How To Make Sure You Aren't Blocking Important Files from Search Engines
There seems to be a fair amount of confusion out there regarding what Google, Bing, and other search engines need to access in order to render your website properly.
A few weeks ago, Google began sending out messages to webmasters warning of important resources being blocked from the search engines.
Here's the deal: Google needs to see your JS and CSS files. If Google can't see these files, Google can't see your website. At least not the way you want Google to see your website.
Failure to give search engines access to these important files can result in this:
You probably know this by now, but if your website isn't mobile friendly, you are less likely to rank well in search results. More importantly though, if your site doesn't have the mobile-friendly icon in the search results and your competitors do, then you aren't going to get the clicks.
So how do you prevent this problem from happening?
It's pretty simple. Don't block CSS and JS from the search engines. The easiest way to do this is through your site's robots.txt file. If you don't have one, you need one right away.
The robots.txt file gives the search engines and other crawlers instructions about your website. The file should be located here: www.yoursite.com/robots.txt. If crawlers find nothing there, then they assume permission to crawl everything. They also may not know where to find your XML sitemap.
The key to keeping the crawlers happy is to give them access to everything they need to see your site. This includes all JS and CSS that's required to make the site look how it should to your frontend users. This typically does not include all those JS and CSS files hiding in your site's admin folders. Those are for you and your backend users. The search engines neither want nor need access (unless for some really strange reason you want your backend indexed). Of course, this only applies if your site is built properly. If you have important rendering files hiding in that admin folder, then you've got bigger problems on your hands.
What does a good robots.txt file look like?
You don't want to overdo the robots.txt file. The more you jam into it, the more complicated things become for the crawlers. Your best bet is to restrict as little as possible. Yoast SEO, one of the most popular WordPress plugins in the world, goes as far as to tell you to leave the robots.txt file blank.
I wouldn't recommend such an extreme action. Instead, here's a basic robots.txt file that will make sure you aren't hiding anything important:
For a WordPress site:
For most other sites:
For WordPress sites, we used to have a laundry list of things we blocked from the crawlers. Now, we typically only disallow the admin folder. This prevents any bots from trying to enter into the folder (which they shouldn't be able to do anyway). For most other sites, you won't need to disallow anything.
It's debatable whether you need to include your XML sitemap in the robots file. You should be submitting it directly to Google and Bing through Webmaster Tools. Still, it's generally best practice to include this information in your robots.txt file in order to improve crawling and indexing.
If there are individual pages you want to exclude from the index, you shouldn't do that through robots.txt. If you have an entire directory you don't want the search engines to crawl, then it is only okay to disallow it in your robots file if there are no required JS or CSS files in that folder.
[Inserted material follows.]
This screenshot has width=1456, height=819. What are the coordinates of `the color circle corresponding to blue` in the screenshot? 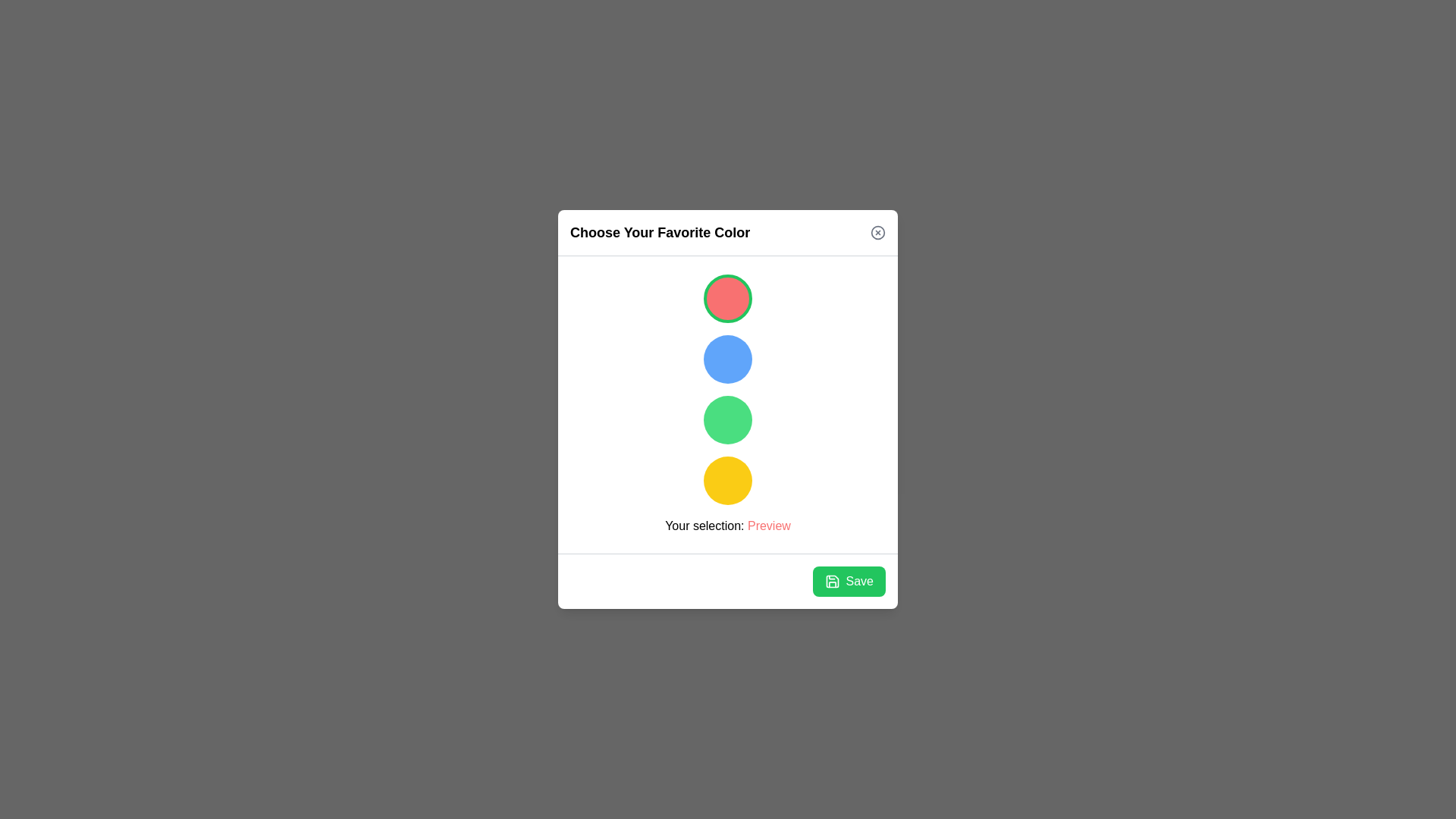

If you're not sure what should be blocked or unblocked from the search engines, err on the side of caution. In this case, caution doesn't mean trying to protect yourself against the big bad search engines. It's better to let them crawl more than to prevent them from crawling something they need to evaluate your site. You can also have Google fetch your site in order to identify what necessary resources are being blocked.
Can I give Google access to all my CSS and JS files at once?
Shortly after sending out the first wave of messages regarding the blocked CSS and JS, Google's Gary Illyes suggested that the best solution was specifically to tell the search engines to crawl your CSS and JS files by doing this:
However, this solution doesn't actually work if you have disallowed any of the folders that contain these files. For example, if you disallow /wp-includes/ and you have several important JS and CSS files in that directory, then Googlebot still isn't going to get to them. The crawlers will obey the command to stay out of those folders before they'll obey the command to look at those specific files. If you want the crawlers to see your CSS and JS (which you should), then you can't settle for this method.
Also, it's important to note that the robots file provides recommendations to crawlers. Google doesn't have to follow these rules. More often than not, it will. If you tell it to stay out of a folder, it will. If you order it to do something else, it may listen (depending, of course, on what that order is).
No matter what you decide to include in your robots.txt file, the important thing is that you don't restrict the search engines from being able to see those JS and CSS files. You may think you are saving crawls or protecting your site, but in reality you are just hurting yourself.